**Brief:** Print, word for word, the line containing "LISTEN TO (215, 1112)" and all lines beneath it to the end of the entries below. Pictures do not belong in the copy.

[Opening Material provided section]

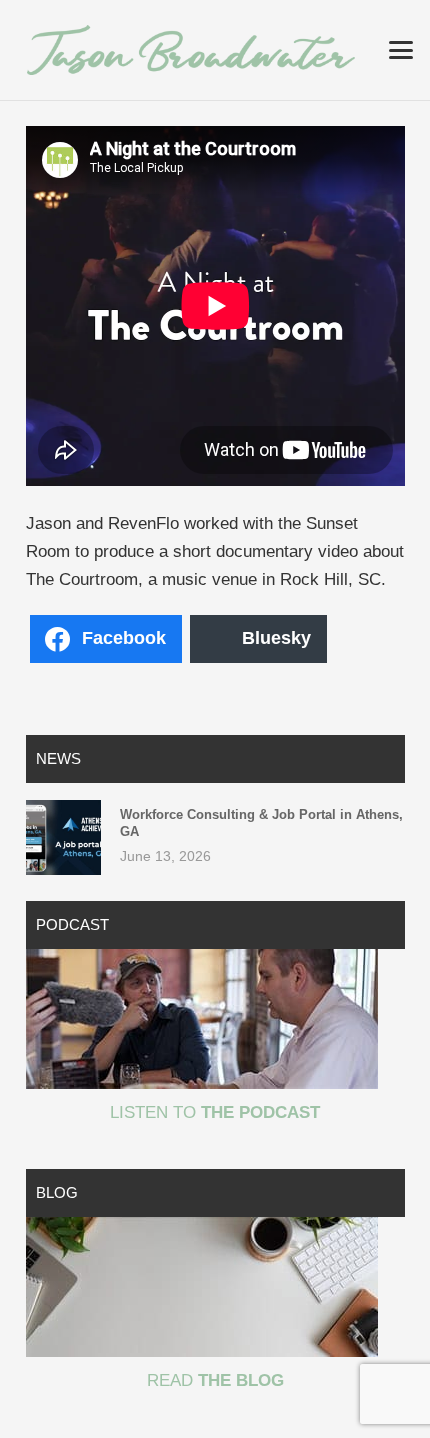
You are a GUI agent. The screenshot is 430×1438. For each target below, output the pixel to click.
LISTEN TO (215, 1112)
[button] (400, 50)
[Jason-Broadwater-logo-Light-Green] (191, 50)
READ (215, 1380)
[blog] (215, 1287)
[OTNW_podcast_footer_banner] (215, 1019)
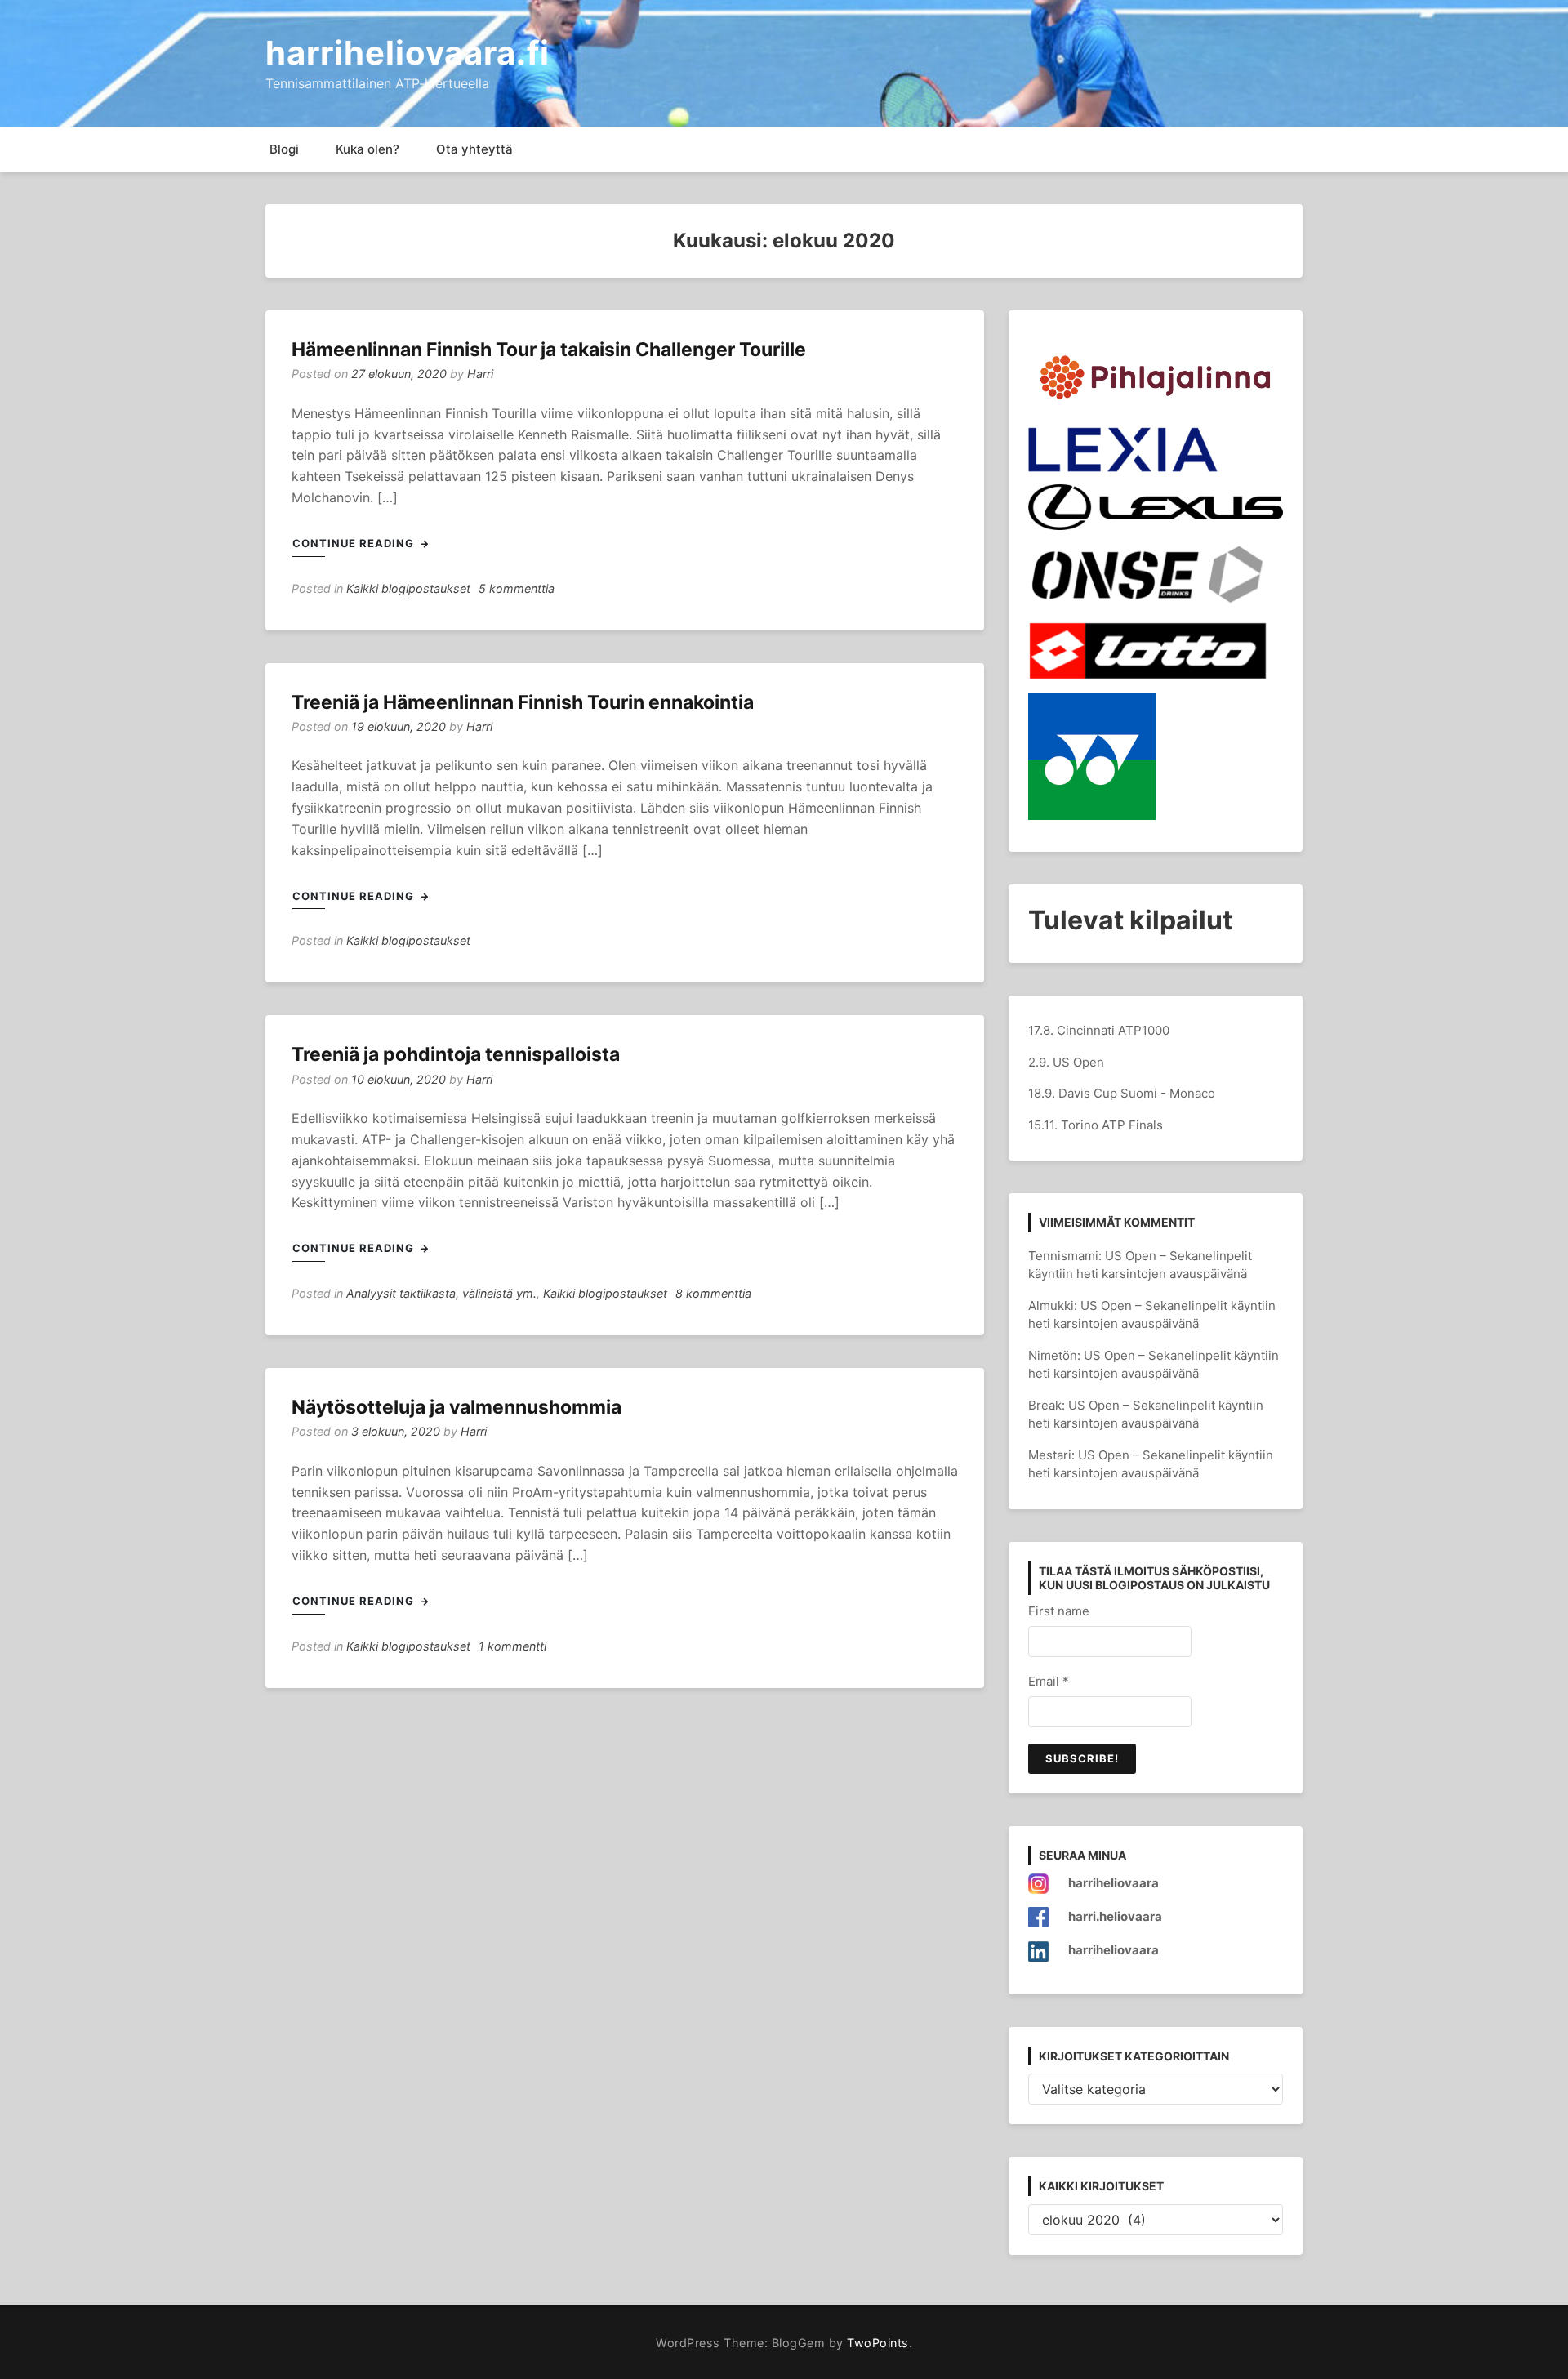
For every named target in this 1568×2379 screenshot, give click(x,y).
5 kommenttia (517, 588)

[Closing Material provided section]

**Exercise solution:**
LISTEN TO (215, 1112)
[button] (400, 50)
[Jason-Broadwater-logo-Light-Green] (191, 50)
READ (215, 1380)
[blog] (215, 1287)
[OTNW_podcast_footer_banner] (215, 1019)
For every named target in this 1568×2379 screenshot, give click(x,y).
5 kommenttia (517, 588)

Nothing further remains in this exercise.